The model for blood and plasma storage developed by Drew in the 1930s and 1940s -- separating the liquid red blood cells from the near solid plasma and freezing the two separately -- has saved millions of lives over the years and is the same process used today by the Red Cross.
Drew's system for the storing of blood plasma, the "blood bank," revolutionized the medical profession.
When America went to war in 1941, Drew was named as director of the blood bank for the National Research Council, collecting blood for the U.S. Army and Navy. He established the American Red Cross blood bank, of which he was the first director. Drew also organized the world's first blood bank drive, nicknamed "Blood for Britain."
In 1942, he returned to Washington, where he became head of the College of Medicine's Department of Surgery and chief surgeon at Freedman's Hospital.
The following year, he became the first African-American surgeon to serve as an examiner on the American Board of Surgery.
A year later, he was elevated to Freedmen Hospital's chief of staff and medical director, a position he held until 1948. While still at the College of Medicine, he was killed in an automobile accident in 1950 on the way to a medical conference in Tuskegee, Ala.

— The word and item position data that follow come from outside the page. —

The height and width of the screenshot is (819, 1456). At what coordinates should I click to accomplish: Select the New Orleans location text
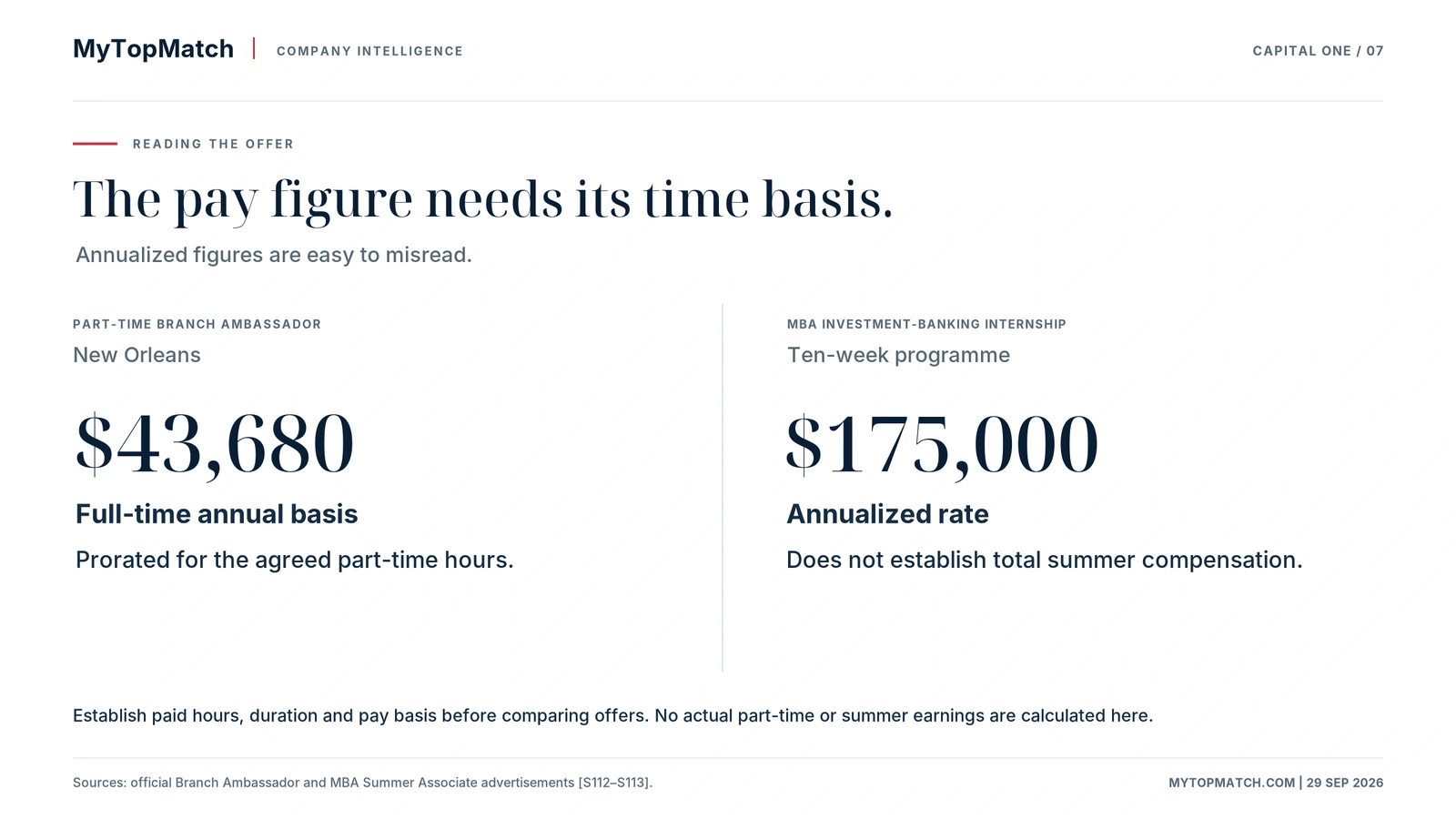(136, 355)
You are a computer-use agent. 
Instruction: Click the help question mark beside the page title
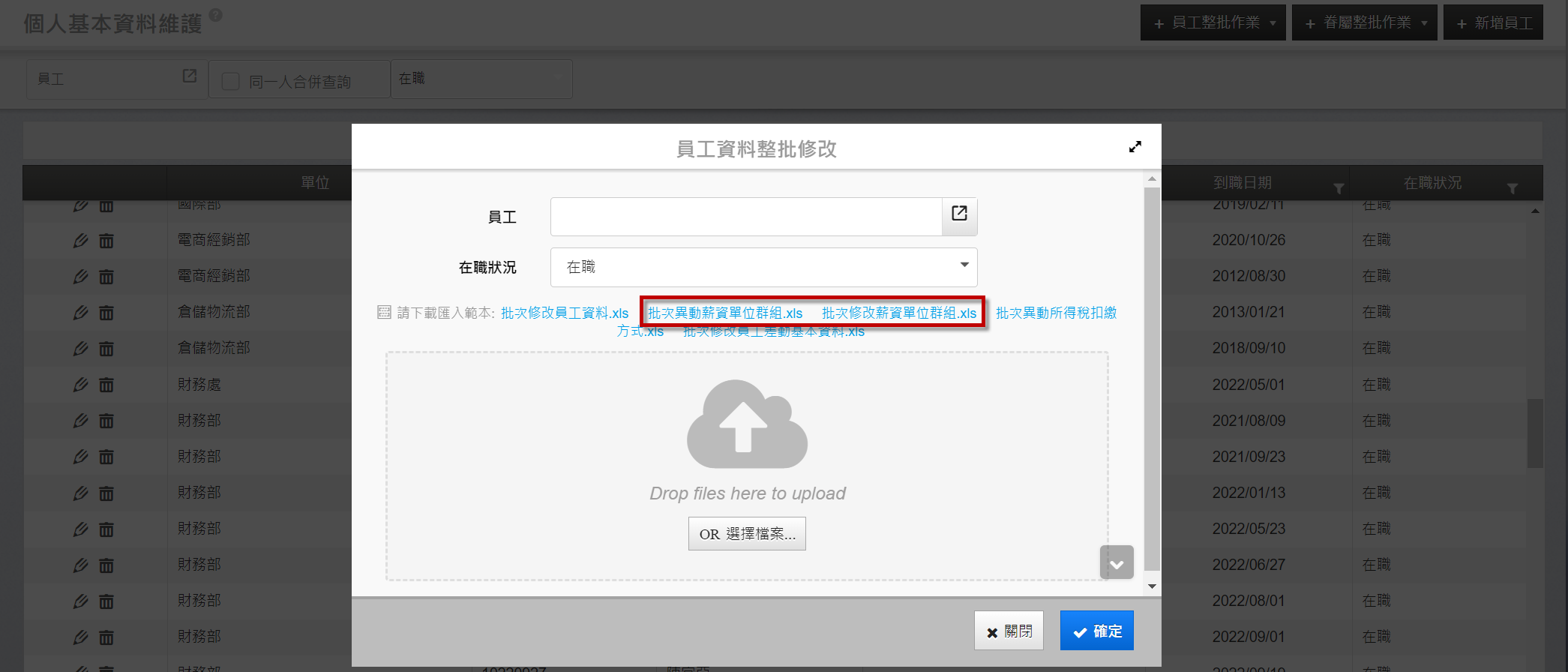[x=215, y=15]
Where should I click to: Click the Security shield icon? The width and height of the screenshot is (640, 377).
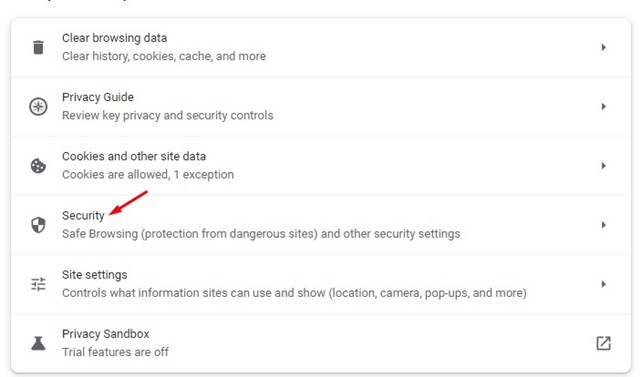click(x=38, y=225)
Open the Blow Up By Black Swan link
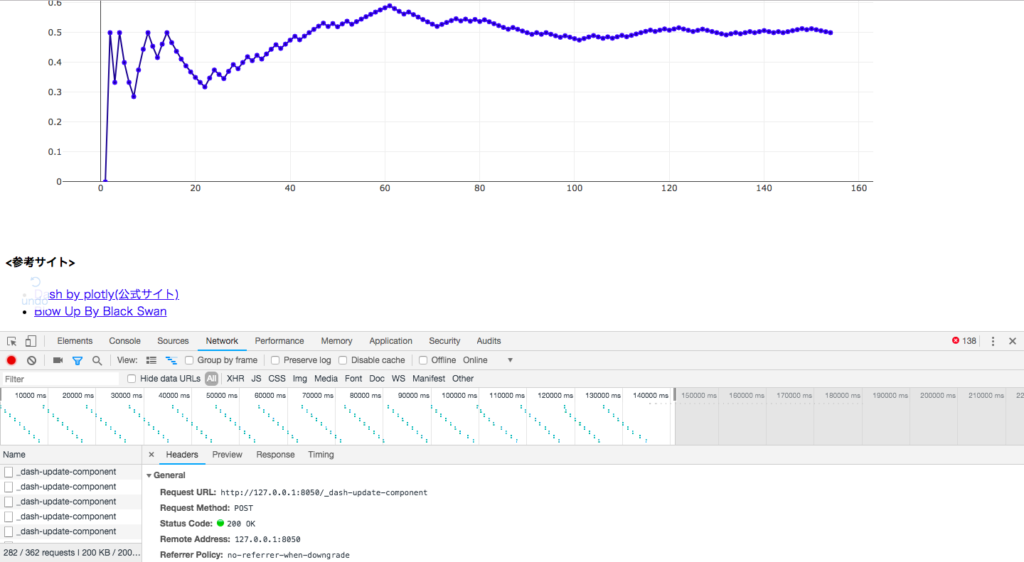 click(x=100, y=311)
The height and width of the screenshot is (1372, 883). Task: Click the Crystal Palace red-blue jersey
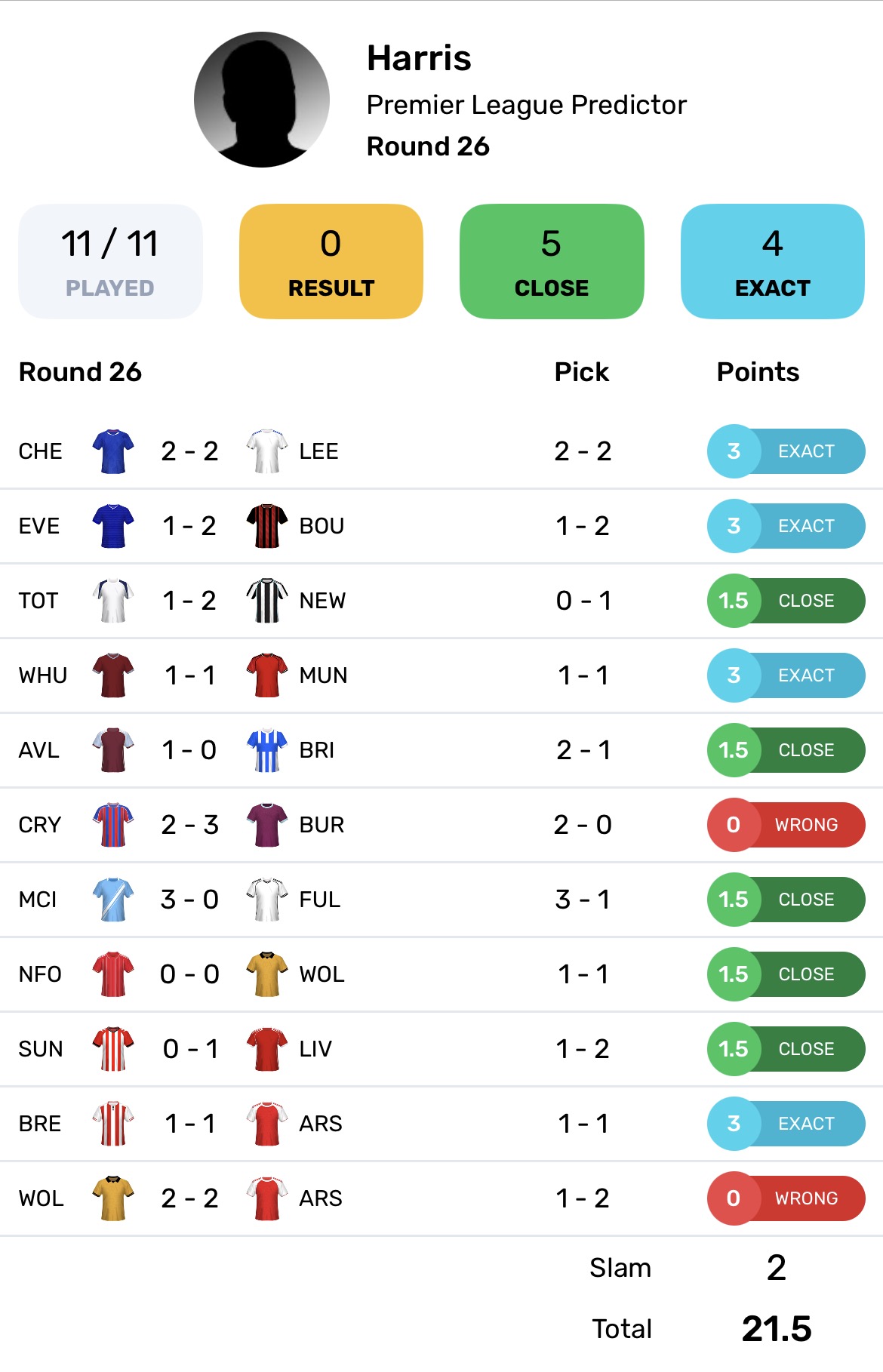tap(113, 825)
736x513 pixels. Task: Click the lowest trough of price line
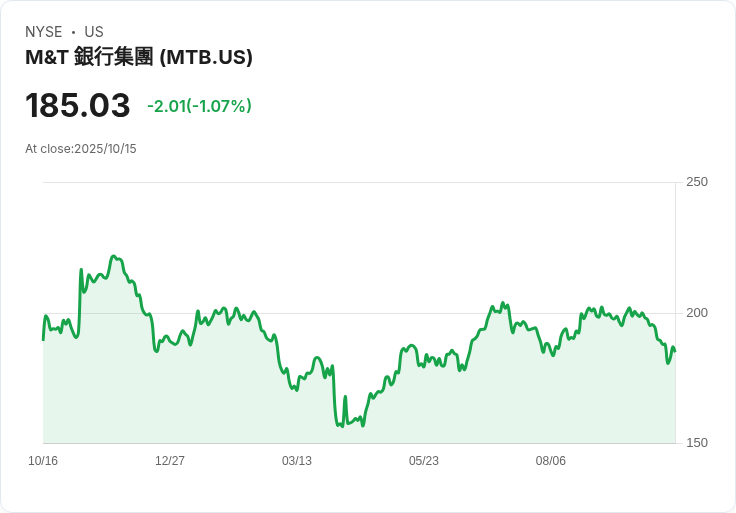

Dr. Bernard Kapiloff, who graduated from the College of Medicine in 1945 and was an assistant fellow in surgery and surgical assistant under Drew, applauded the award.
"He's worthy of anything and everything this country can give him," said Kapiloff, 92, a retired plastic surgeon and Baltimore resident who also taught at the College of Medicine for more than 15 years. "It's amazing that his work on blood plasma was his Ph.D., thesis. He saved many lives, and he established the department of surgery, as far as I'm concerned."